NACO’s report also documents the footprint of non-Caribbean airlines. Among foreign carriers, U.S.-registered JetBlue and Frontier operate several intra-Caribbean routes (predominantly to the Dominican Republic) from their base in Puerto Rico (SJU). Direct services originating from various U.S. airports add to this dispatch, with the major share of traffic to and from New York (JFK), Orlando (MCO), Boston (BOS) and Fort Lauderdale (FLL). European carriers (British Airways, KLM, Virgin Atlantic, TUI, Air France) operate tag and fifth-freedom routes to and from Europe. According to estimates reported by NACO, these European carriers represent roughly 10% of intra-regional seat capacity through tag operations.

The study also recalls a notable historical precedent: American Eagle, the regional brand of American Airlines, operated from Puerto Rico to the Virgin Islands, several Eastern Caribbean islands, Trinidad and Tobago, Haiti and St. Maarten, with a primarily turboprop fleet. In 2013, the carrier closed its Puerto Rican base as part of American Airlines’ Chapter 11 restructuring. Although Seaborne Airlines and JetBlue absorbed parts of the network, a noticeable connectivity gap remains to this day, reducing the efficiency and accessibility of intra-Caribbean air travel.

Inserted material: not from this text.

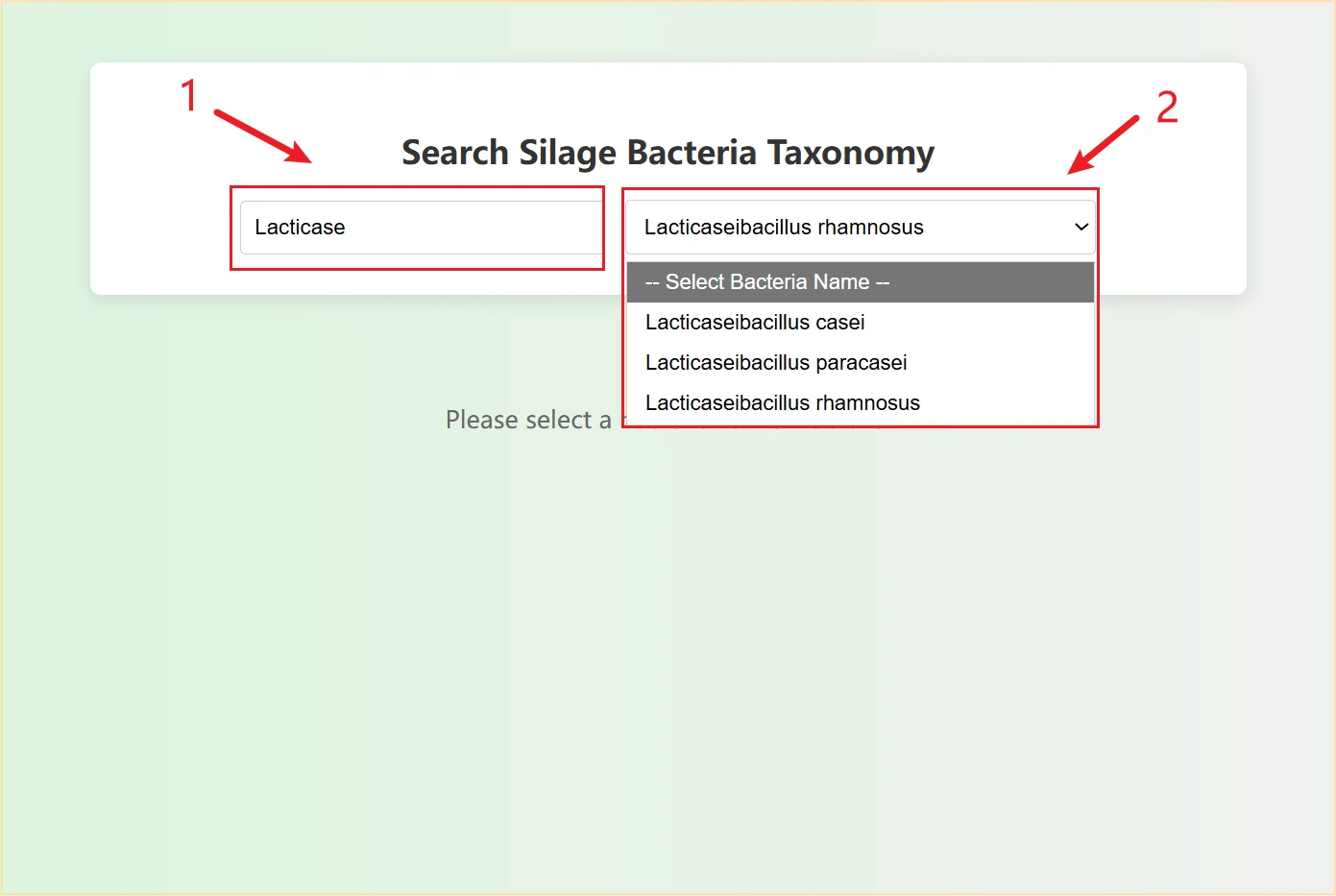Click the word "Bacteria" in the heading

click(692, 153)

The weight of operational constraints

The diversity of models, however, does not offset a structural economic reality. According to the NACO study, Caribbean-based airlines — especially those operating intra-Caribbean routes — tend to rely on smaller aircraft types, with an average aircraft size of 47 seats per flight in 2025. Operating routes with relatively thin demand and short distances makes the unit cost of operations relatively high, as economies of scale are harder to achieve. Based on studies cited by NACO from IATA, Eurocontrol and the FAA, the estimated average operating unit cost of a 50-seater is roughly twice as high as the cost of a standard narrowbody (e.g. B737) per available seat kilometre.

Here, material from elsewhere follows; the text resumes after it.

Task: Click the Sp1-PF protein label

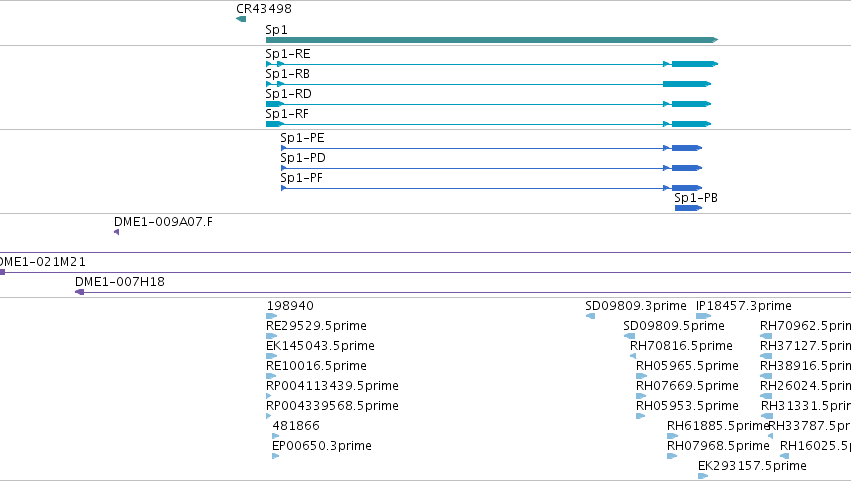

On top of this structural constraint, there is a fleet question. According to Planespotters data from September 2025 reproduced by NACO, the average fleet age of key local players varies significantly: 34.7 years for Winair, 27.7 years for InterCaribbean Airways, 24.6 years for Cayman Airways, 20.1 years for LIAT, 14.1 years for Bahamasair, 8 years for Caribbean Airlines, 7.3 years for Air Caraïbes. An older fleet most likely results in higher maintenance costs as parts deteriorate and repairs become more complex. Ground times also lengthen, and operational costs consequently tend to rise.

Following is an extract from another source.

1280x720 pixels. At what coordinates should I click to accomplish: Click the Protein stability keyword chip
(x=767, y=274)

Average fleet age of key local players, September 2025. Air Caraïbes operates the youngest fleet at 7.3 years, ahead of Caribbean Airlines (8 years). Winair, at the other end, runs a fleet averaging 34.7 years. Source: Planespotters, NACO/ACI-LAC report, March 2026.

A regional reading: diversity as both fragility AND asset

The mapping drawn by NACO reveals a diversity of business models unusual for a region of this size. The report draws two complementary readings. On the one hand, this diversity reflects fragmentation: no Caribbean airline durably dominates the intra-regional market, preventing the emergence of economies of scale comparable to those observed in other island regions. On the other hand, this diversity of models is also an asset: it allows the region to serve markets of very different sizes, from very low-density links to higher-volume corridors, and reflects fine-grained adaptation to the heterogeneous needs of the region. The study’s recommendations (which we will explore in subsequent articles) aim precisely to better articulate this diversity rather than force it into uniformity.

Overview of the intra-Caribbean market by airline market share (seat capacity), excluding domestic, 2024. Source: Cirium, NACO Analytics, NACO/ACI-LAC report, March 2026.


Source : NACO (Netherlands Airport Consultants), The State of Air Connectivity in the Caribbean: A Renewed Vision for Progress, independent study commissioned by ACI-LAC, March 2026, 128 pages.